**Reading text**

+++

After launching both, open your browser to the specified address (usually http://localhost:5173). You will see the main interface.

Generating Text and Visualizing Intermediate States

In the input prompts area, enter one or more prompts. Each text box represents a separate batch, allowing for parallel processing and comparison.

In the control panel, set the desired number of tokens to generate. Also enable or disable the real-time display of specific internal states, such as QKV vectors and MLP outputs. This helps manage performance and focus on relevant data. The filter expressions of vectors can be customized by the input box below.

After starting generation, the visualization results will update token-by-token. In the first tab, the intermediate vector heatmaps are displayed and the output probabilities are shown in the expandable sections.

The second tab contains attention matrices. Use the dropdown menus to select the layer and attention head you wish to inspect.

+++

**Supplied material**

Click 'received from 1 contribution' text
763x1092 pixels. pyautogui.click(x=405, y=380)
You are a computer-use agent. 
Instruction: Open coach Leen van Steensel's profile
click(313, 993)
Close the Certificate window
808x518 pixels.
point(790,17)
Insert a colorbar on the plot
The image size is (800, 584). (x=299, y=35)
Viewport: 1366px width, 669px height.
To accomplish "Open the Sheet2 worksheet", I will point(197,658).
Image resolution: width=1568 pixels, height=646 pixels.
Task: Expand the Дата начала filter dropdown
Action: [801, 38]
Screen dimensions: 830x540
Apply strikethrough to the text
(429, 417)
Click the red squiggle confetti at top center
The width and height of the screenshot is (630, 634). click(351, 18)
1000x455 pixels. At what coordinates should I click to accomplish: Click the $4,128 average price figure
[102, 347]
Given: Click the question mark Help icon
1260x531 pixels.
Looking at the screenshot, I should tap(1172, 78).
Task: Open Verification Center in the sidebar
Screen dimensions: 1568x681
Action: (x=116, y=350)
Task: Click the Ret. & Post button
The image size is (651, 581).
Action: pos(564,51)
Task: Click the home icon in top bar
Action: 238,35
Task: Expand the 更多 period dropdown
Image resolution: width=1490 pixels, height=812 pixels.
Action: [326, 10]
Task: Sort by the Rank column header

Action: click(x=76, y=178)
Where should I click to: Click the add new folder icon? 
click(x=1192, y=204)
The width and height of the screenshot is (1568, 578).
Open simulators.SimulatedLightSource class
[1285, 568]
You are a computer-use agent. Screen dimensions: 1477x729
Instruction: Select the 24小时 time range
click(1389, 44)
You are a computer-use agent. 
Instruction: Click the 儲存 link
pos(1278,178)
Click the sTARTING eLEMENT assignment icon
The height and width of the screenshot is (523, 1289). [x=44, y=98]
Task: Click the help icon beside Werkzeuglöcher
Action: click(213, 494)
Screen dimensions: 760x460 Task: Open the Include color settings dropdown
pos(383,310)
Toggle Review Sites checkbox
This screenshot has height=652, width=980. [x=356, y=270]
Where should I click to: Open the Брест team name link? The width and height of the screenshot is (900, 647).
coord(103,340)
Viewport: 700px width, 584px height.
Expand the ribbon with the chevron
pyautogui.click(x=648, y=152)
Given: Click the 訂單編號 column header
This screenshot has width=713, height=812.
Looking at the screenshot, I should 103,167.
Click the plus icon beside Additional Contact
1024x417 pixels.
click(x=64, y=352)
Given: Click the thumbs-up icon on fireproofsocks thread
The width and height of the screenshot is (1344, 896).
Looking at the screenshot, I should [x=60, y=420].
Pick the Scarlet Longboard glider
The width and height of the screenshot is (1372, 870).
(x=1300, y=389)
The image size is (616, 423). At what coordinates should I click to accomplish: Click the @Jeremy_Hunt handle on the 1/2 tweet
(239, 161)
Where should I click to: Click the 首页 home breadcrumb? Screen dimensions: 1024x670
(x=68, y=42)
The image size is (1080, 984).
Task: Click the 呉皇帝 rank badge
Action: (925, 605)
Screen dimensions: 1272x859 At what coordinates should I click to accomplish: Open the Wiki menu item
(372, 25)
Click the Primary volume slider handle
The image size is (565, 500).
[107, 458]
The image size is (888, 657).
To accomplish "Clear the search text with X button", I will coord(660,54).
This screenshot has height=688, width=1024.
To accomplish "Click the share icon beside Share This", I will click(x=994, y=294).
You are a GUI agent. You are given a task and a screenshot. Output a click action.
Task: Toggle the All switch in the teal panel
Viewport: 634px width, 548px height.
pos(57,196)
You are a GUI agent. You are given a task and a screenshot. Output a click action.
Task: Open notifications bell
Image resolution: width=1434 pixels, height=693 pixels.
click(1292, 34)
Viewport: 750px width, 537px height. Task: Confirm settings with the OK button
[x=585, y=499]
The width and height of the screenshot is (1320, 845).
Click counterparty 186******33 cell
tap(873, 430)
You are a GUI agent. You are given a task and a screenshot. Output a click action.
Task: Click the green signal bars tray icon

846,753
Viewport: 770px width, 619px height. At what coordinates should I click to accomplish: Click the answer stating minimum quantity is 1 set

+++

**Task goal**
From the text above on generating text and visualizing intermediate states, quote the passage between "In the input" and "the expandable sections.", inclusive.

**Solution for this task**
In the input prompts area, enter one or more prompts. Each text box represents a separate batch, allowing for parallel processing and comparison.

In the control panel, set the desired number of tokens to generate. Also enable or disable the real-time display of specific internal states, such as QKV vectors and MLP outputs. This helps manage performance and focus on relevant data. The filter expressions of vectors can be customized by the input box below.

After starting generation, the visualization results will update token-by-token. In the first tab, the intermediate vector heatmaps are displayed and the output probabilities are shown in the expandable sections.